▸ Task to complete:
As you work through the listing, transcribe every line exactly as it reads.

** Supplied data follows **

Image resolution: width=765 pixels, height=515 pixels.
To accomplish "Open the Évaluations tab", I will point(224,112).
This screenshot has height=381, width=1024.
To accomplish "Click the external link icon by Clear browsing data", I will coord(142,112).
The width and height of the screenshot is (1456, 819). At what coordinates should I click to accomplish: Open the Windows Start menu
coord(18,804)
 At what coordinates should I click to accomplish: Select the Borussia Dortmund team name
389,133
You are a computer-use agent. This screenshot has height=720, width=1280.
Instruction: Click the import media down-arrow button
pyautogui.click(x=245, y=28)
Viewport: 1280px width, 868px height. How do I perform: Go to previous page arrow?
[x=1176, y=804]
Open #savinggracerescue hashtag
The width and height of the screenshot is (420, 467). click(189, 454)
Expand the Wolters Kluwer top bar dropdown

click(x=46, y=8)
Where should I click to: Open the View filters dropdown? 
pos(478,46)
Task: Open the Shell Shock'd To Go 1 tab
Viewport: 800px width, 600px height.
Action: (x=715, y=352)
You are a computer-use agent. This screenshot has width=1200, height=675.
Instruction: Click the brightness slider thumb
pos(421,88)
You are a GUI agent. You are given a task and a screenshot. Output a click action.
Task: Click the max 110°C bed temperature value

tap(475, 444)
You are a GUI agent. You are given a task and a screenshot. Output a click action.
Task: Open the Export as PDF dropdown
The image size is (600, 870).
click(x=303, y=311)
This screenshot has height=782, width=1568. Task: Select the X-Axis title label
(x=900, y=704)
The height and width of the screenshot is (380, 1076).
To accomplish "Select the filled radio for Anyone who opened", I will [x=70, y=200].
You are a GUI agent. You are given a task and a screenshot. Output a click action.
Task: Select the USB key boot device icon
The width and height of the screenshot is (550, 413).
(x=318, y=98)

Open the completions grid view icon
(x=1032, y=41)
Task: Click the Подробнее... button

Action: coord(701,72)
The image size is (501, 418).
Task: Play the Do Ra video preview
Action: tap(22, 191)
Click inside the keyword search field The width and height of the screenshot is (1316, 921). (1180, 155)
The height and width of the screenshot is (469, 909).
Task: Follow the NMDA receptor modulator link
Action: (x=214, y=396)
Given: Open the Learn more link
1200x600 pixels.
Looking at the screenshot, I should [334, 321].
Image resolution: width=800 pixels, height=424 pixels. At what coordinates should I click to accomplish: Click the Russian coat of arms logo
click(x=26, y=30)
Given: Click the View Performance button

** End of Supplied data **

▸ Answer section:
Image resolution: width=765 pixels, height=515 pixels.
To accomplish "Open the Évaluations tab", I will point(224,112).
This screenshot has height=381, width=1024.
To accomplish "Click the external link icon by Clear browsing data", I will coord(142,112).
The width and height of the screenshot is (1456, 819). At what coordinates should I click to accomplish: Open the Windows Start menu
coord(18,804)
 At what coordinates should I click to accomplish: Select the Borussia Dortmund team name
389,133
You are a computer-use agent. This screenshot has height=720, width=1280.
Instruction: Click the import media down-arrow button
pyautogui.click(x=245, y=28)
Viewport: 1280px width, 868px height. How do I perform: Go to previous page arrow?
[x=1176, y=804]
Open #savinggracerescue hashtag
The width and height of the screenshot is (420, 467). click(189, 454)
Expand the Wolters Kluwer top bar dropdown

click(x=46, y=8)
Where should I click to: Open the View filters dropdown? 
pos(478,46)
Task: Open the Shell Shock'd To Go 1 tab
Viewport: 800px width, 600px height.
Action: (x=715, y=352)
You are a computer-use agent. This screenshot has width=1200, height=675.
Instruction: Click the brightness slider thumb
pos(421,88)
You are a GUI agent. You are given a task and a screenshot. Output a click action.
Task: Click the max 110°C bed temperature value

tap(475, 444)
You are a GUI agent. You are given a task and a screenshot. Output a click action.
Task: Open the Export as PDF dropdown
The image size is (600, 870).
click(x=303, y=311)
This screenshot has height=782, width=1568. Task: Select the X-Axis title label
(x=900, y=704)
The height and width of the screenshot is (380, 1076).
To accomplish "Select the filled radio for Anyone who opened", I will [x=70, y=200].
You are a GUI agent. You are given a task and a screenshot. Output a click action.
Task: Select the USB key boot device icon
The width and height of the screenshot is (550, 413).
(x=318, y=98)

Open the completions grid view icon
(x=1032, y=41)
Task: Click the Подробнее... button

Action: coord(701,72)
The image size is (501, 418).
Task: Play the Do Ra video preview
Action: tap(22, 191)
Click inside the keyword search field The width and height of the screenshot is (1316, 921). (1180, 155)
The height and width of the screenshot is (469, 909).
Task: Follow the NMDA receptor modulator link
Action: (x=214, y=396)
Given: Open the Learn more link
1200x600 pixels.
Looking at the screenshot, I should [334, 321].
Image resolution: width=800 pixels, height=424 pixels. At what coordinates should I click to accomplish: Click the Russian coat of arms logo
click(x=26, y=30)
Given: Click the View Performance button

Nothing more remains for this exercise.